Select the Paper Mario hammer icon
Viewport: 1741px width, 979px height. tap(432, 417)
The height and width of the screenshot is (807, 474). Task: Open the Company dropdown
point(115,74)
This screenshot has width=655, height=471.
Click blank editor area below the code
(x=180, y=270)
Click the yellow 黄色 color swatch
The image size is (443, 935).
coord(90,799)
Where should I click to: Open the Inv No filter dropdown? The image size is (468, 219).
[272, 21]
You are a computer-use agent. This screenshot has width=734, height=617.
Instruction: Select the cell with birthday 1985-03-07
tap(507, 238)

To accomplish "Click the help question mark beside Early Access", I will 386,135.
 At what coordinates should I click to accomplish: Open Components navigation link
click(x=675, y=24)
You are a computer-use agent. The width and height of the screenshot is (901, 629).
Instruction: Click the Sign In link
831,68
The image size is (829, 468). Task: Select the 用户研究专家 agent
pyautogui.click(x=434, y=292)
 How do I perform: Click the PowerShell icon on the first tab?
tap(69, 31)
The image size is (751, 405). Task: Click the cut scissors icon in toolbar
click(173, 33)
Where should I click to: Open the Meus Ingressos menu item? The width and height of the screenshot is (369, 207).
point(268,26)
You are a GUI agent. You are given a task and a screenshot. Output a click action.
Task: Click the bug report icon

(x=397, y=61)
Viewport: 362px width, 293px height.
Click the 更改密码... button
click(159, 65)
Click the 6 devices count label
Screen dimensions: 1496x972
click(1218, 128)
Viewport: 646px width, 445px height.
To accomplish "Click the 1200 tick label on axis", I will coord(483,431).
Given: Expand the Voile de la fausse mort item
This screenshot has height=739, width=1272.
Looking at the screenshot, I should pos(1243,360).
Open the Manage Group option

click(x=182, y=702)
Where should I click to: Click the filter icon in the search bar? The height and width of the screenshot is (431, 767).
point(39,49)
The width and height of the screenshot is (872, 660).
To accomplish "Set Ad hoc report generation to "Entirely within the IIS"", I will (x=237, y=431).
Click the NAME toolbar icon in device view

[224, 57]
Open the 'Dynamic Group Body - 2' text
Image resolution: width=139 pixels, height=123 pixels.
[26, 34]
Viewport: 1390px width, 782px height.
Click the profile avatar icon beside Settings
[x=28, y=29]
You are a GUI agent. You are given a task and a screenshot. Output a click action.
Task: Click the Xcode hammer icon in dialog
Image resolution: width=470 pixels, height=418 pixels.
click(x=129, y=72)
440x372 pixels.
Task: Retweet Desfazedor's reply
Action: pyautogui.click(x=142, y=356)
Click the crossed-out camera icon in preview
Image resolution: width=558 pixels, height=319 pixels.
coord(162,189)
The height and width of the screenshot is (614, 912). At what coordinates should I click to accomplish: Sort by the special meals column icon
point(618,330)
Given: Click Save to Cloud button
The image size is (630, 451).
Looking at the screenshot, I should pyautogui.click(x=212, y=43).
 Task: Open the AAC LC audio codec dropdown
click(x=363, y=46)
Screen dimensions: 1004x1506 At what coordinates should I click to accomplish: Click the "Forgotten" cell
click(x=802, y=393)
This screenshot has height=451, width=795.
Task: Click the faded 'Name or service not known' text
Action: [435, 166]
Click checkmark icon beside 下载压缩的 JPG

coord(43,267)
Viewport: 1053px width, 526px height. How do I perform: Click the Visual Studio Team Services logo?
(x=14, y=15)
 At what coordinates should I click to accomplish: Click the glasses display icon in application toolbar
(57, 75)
= = = = =
What you should do
Reproduce, exactly and in full, the lines from the one that contains "Screen dimensions: 1004x1506" to the end of the material.

Output for this exercise
Screen dimensions: 1004x1506 At what coordinates should I click to accomplish: Click the "Forgotten" cell
click(x=802, y=393)
This screenshot has height=451, width=795.
Task: Click the faded 'Name or service not known' text
Action: [435, 166]
Click checkmark icon beside 下载压缩的 JPG

coord(43,267)
Viewport: 1053px width, 526px height. How do I perform: Click the Visual Studio Team Services logo?
(x=14, y=15)
 At what coordinates should I click to accomplish: Click the glasses display icon in application toolbar
(57, 75)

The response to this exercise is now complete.